Setor orizícola aposta em campanha e nutrição para ampliar consumo
Diante de mudanças nos hábitos alimentares e da necessidade de sustentar a demanda interna, o setor orizícola brasileiro intensifica ações de valorização do arroz junto ao consumidor. Após a primeira etapa da campanha “Arroz Combina” alcançar 12,3 milhões de pessoas e gerar 19,2 milhões de visualizações em conteúdos digitais, a Associação Brasileira da Indústria do Arroz (Abiarroz) lançou uma nova fase.
A iniciativa amplia o foco para diferentes contextos de consumo, com ênfase em praticidade, versatilidade e alimentação equilibrada. Segundo o presidente da entidade, Renato Franzner, a estratégia acompanha mudanças no comportamento do consumidor. “O consumidor mudou e hoje valoriza soluções que aliam praticidade e qualidade nutricional. O arroz reúne esses atributos e se adapta a diferentes momentos de consumo”, afirma.

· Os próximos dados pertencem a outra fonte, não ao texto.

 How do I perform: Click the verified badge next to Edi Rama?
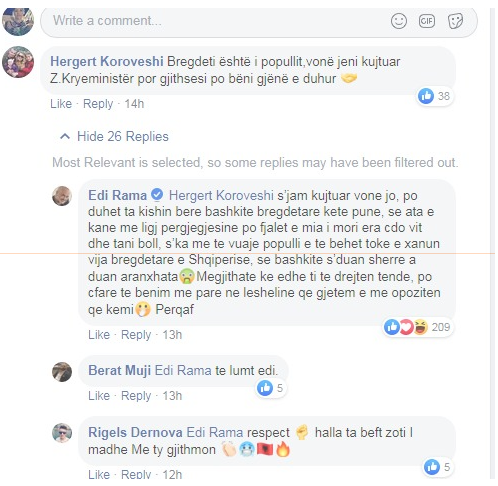pyautogui.click(x=157, y=195)
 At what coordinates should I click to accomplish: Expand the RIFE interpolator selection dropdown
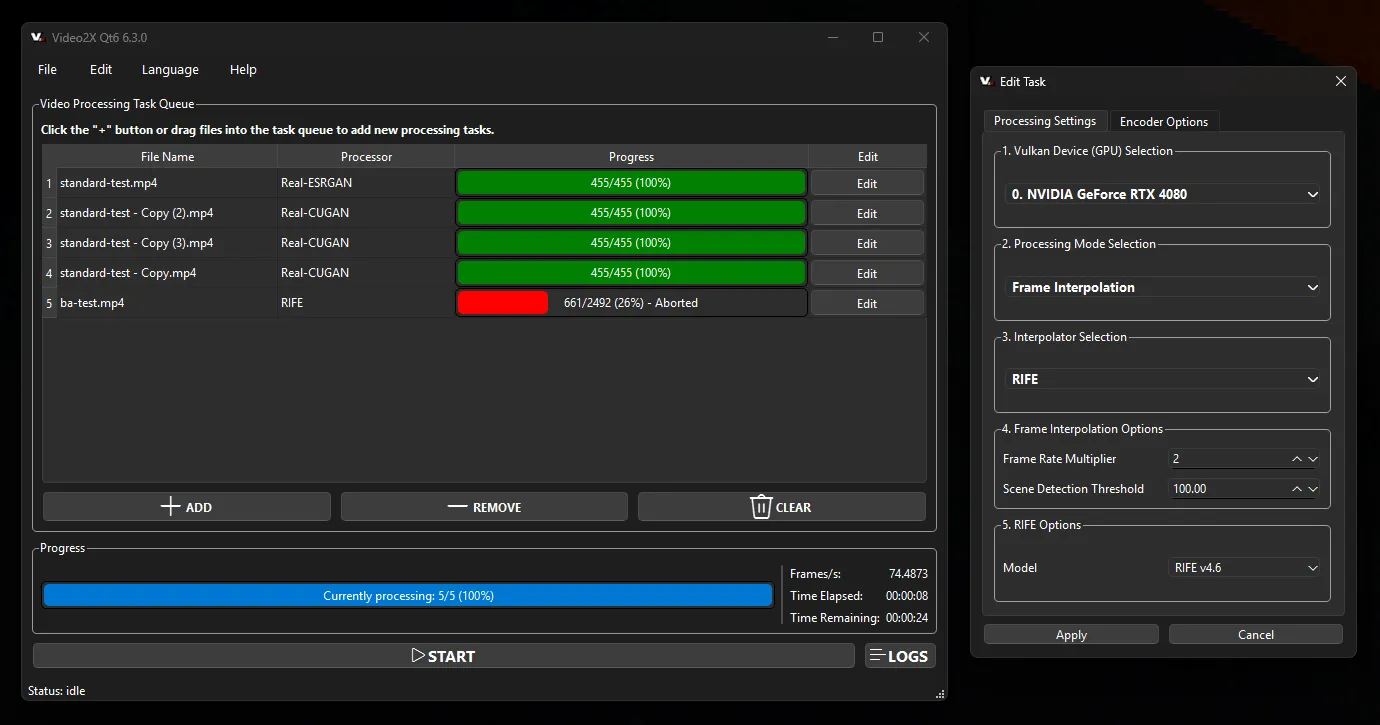tap(1162, 379)
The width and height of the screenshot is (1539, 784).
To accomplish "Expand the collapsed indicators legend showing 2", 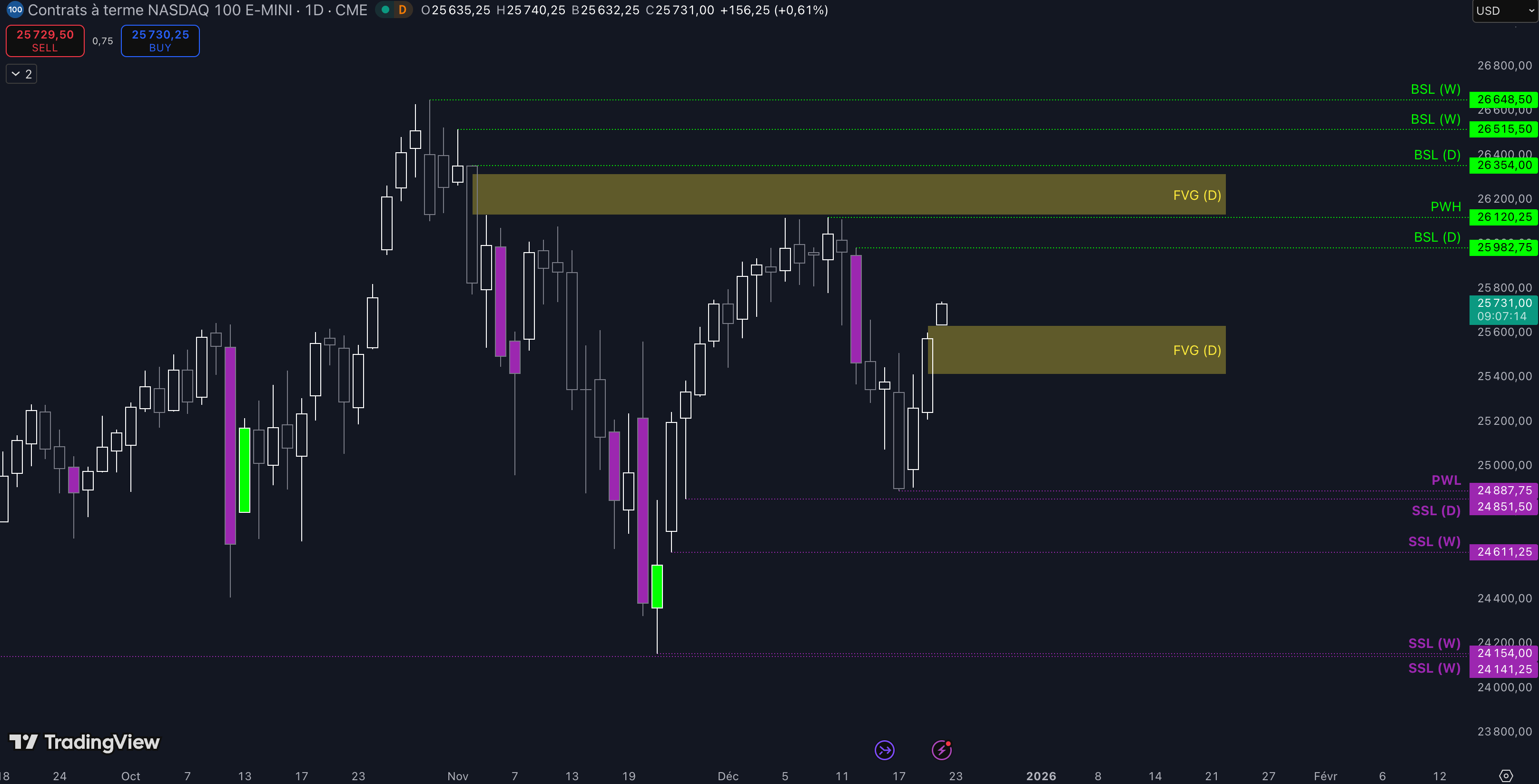I will coord(21,74).
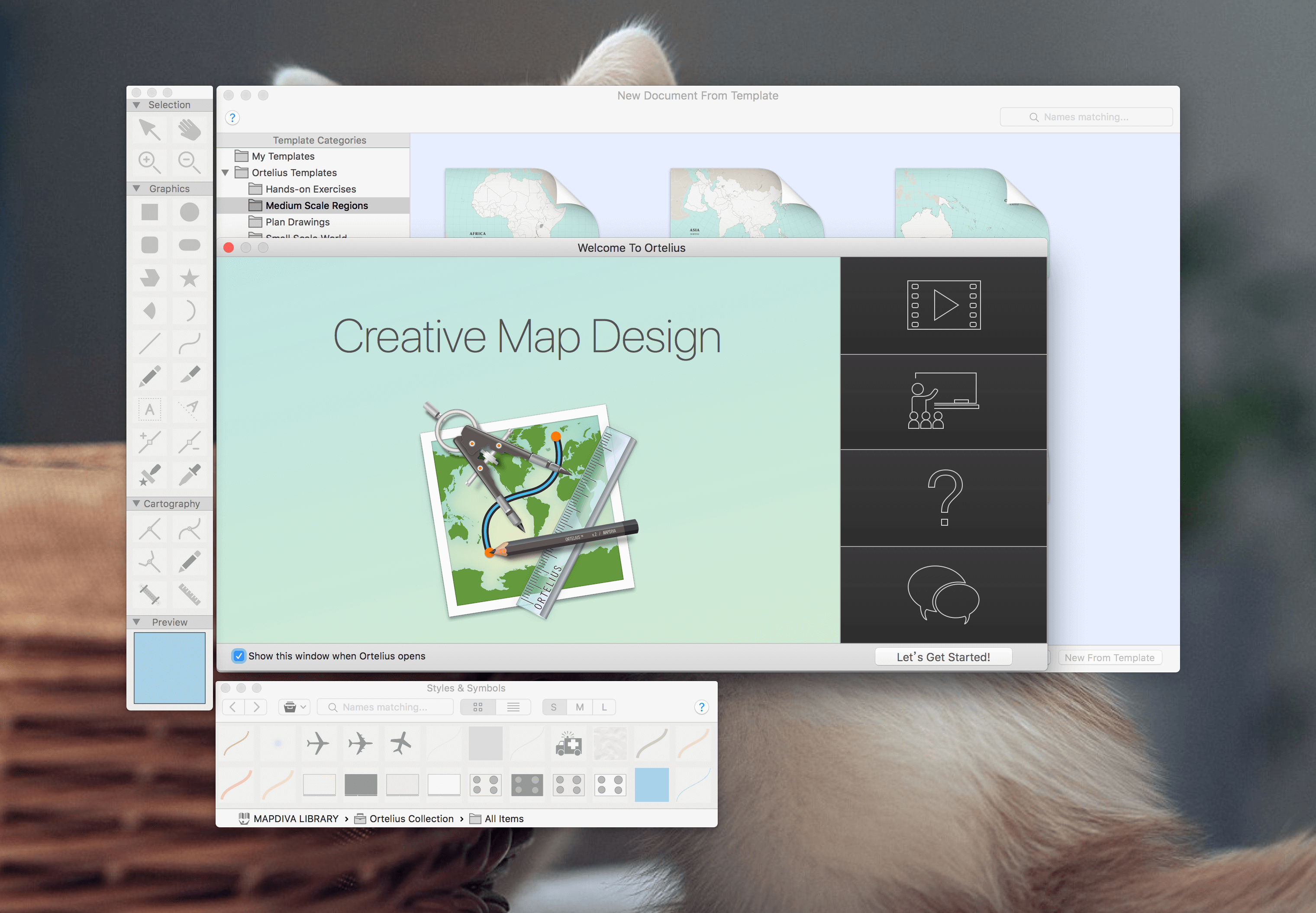This screenshot has height=913, width=1316.
Task: Expand the Cartography tools panel
Action: (x=135, y=503)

A campanha mantém forte presença no ambiente digital, com participação de influenciadores, chefs, nutricionistas e profissionais da saúde, além de conteúdos voltados à rotina doméstica e ao público fitness.
Paralelamente, o Instituto Rio Grandense do Arroz (Irga) leva o cereal ao Congresso Brasileiro de Nutrição (Conbran 2026), que ocorre de 12 a 15 de maio, em Curitiba, ampliando a abordagem sobre o papel do arroz na alimentação. No evento, o instituto destaca atributos como ausência de glúten, fácil digestão e papel como fonte de energia, além de iniciativas ligadas à sustentabilidade na produção.

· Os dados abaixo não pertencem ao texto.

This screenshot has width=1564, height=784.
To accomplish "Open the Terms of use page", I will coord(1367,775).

O presidente do Irga, Alexandre Azevedo Velho, afirma que a participação reforça a importância do alimento na dieta dos brasileiros. “Arroz é comida de verdade”, destaca.

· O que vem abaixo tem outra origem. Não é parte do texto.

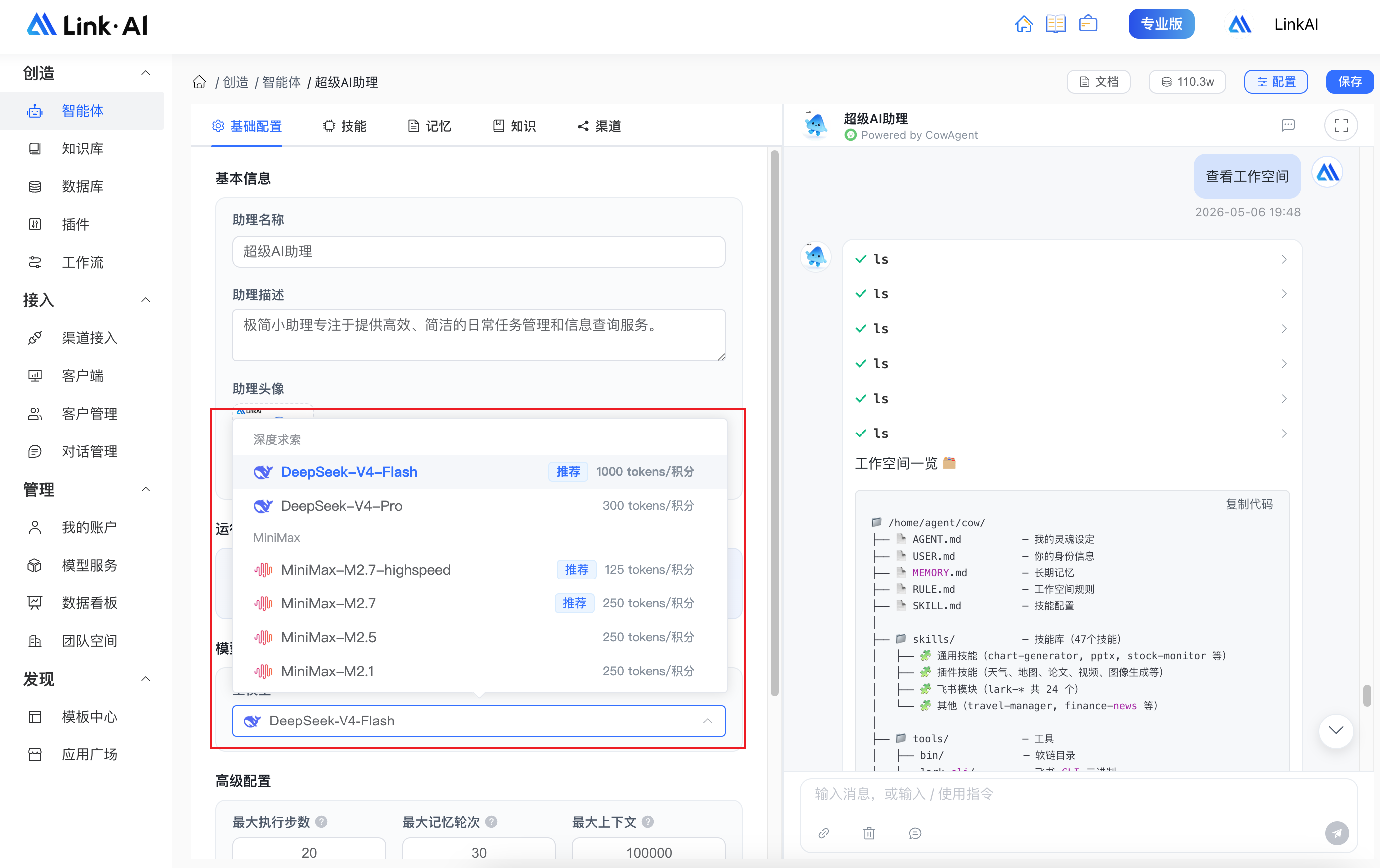Screen dimensions: 1380x868
Task: Open the home icon in top bar
Action: 1024,24
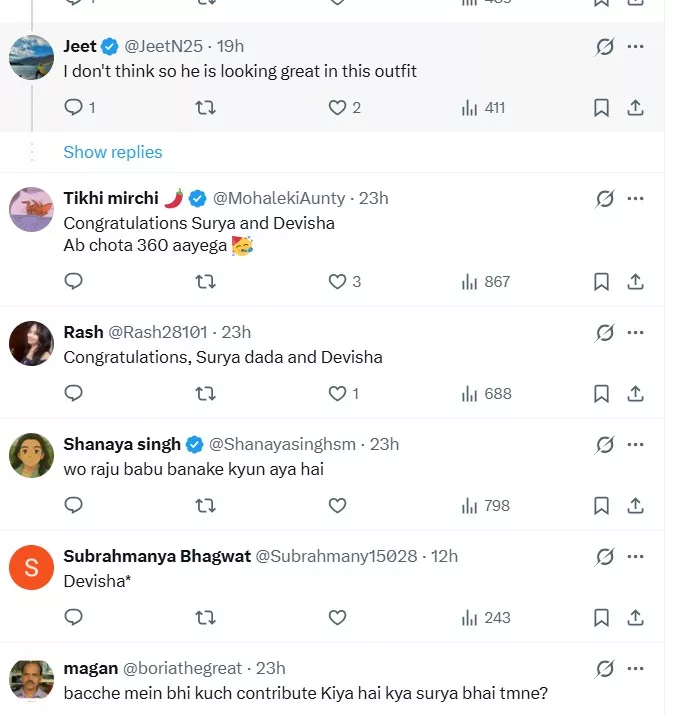Image resolution: width=684 pixels, height=715 pixels.
Task: View analytics on Shanaya singh's tweet
Action: (x=470, y=506)
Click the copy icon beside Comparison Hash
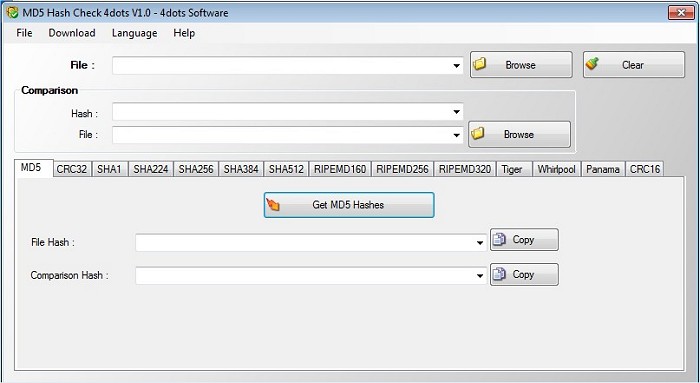700x383 pixels. click(x=499, y=274)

As ações refletem um esforço do setor para ampliar o protagonismo do arroz no cotidiano, em um cenário em que conveniência, saudabilidade e versatilidade ganham espaço nas decisões de consumo.
O Brasil consome cerca de 10,8 milhões de toneladas de arroz por ano e mantém posição de destaque na produção global fora da Ásia, com presença em mais de 100 mercados internacionais.